Exercise requirements –
Show every line below that contains the string "Task", paying attention to uppercase and lowercase letters.

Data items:
* * *
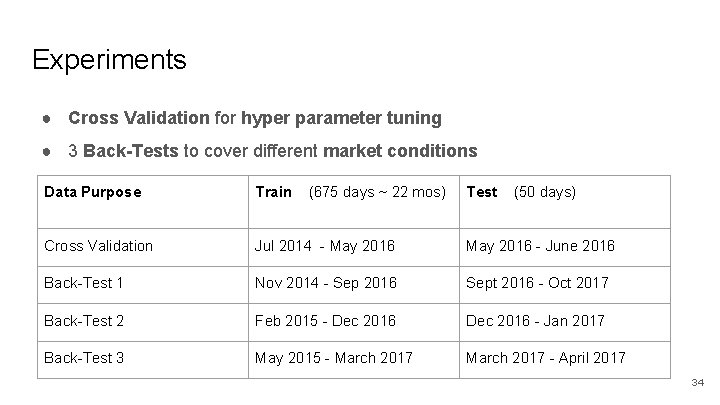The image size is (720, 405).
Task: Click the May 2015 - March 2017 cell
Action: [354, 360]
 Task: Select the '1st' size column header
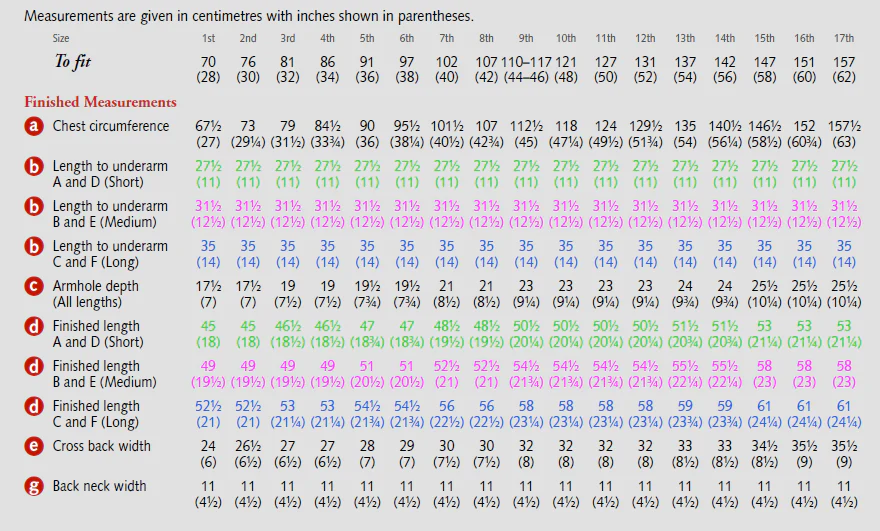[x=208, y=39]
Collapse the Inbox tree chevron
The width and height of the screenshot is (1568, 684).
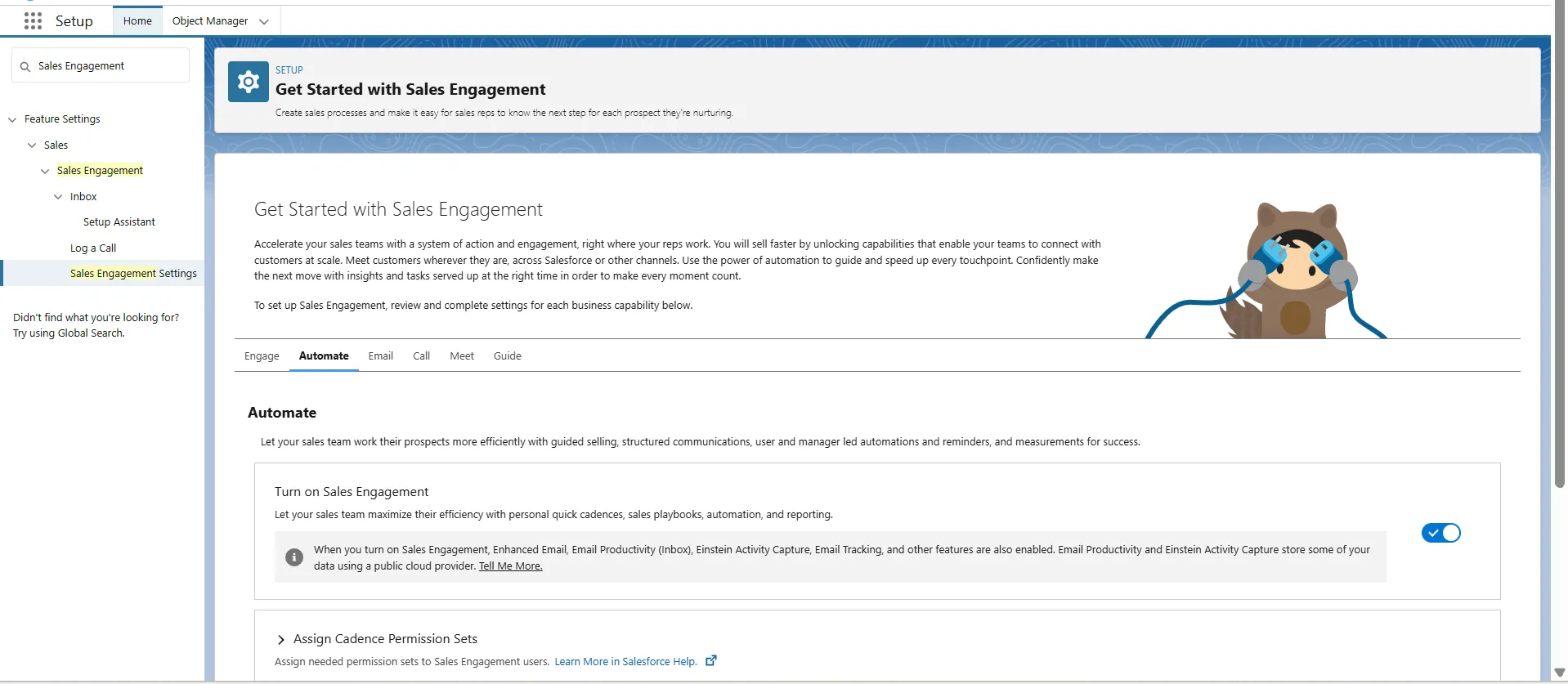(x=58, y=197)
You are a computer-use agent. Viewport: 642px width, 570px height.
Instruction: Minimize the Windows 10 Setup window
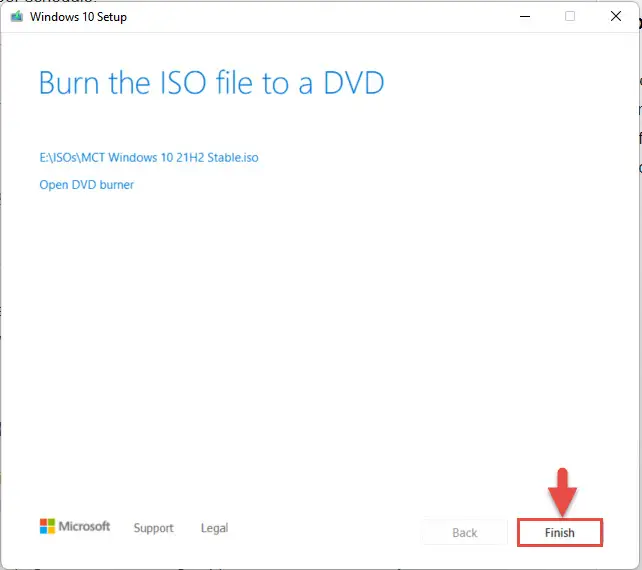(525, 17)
* * *
Exercise output –
Task: Click the May 2015 - March 2017 cell
 Task: Select the '1st' size column header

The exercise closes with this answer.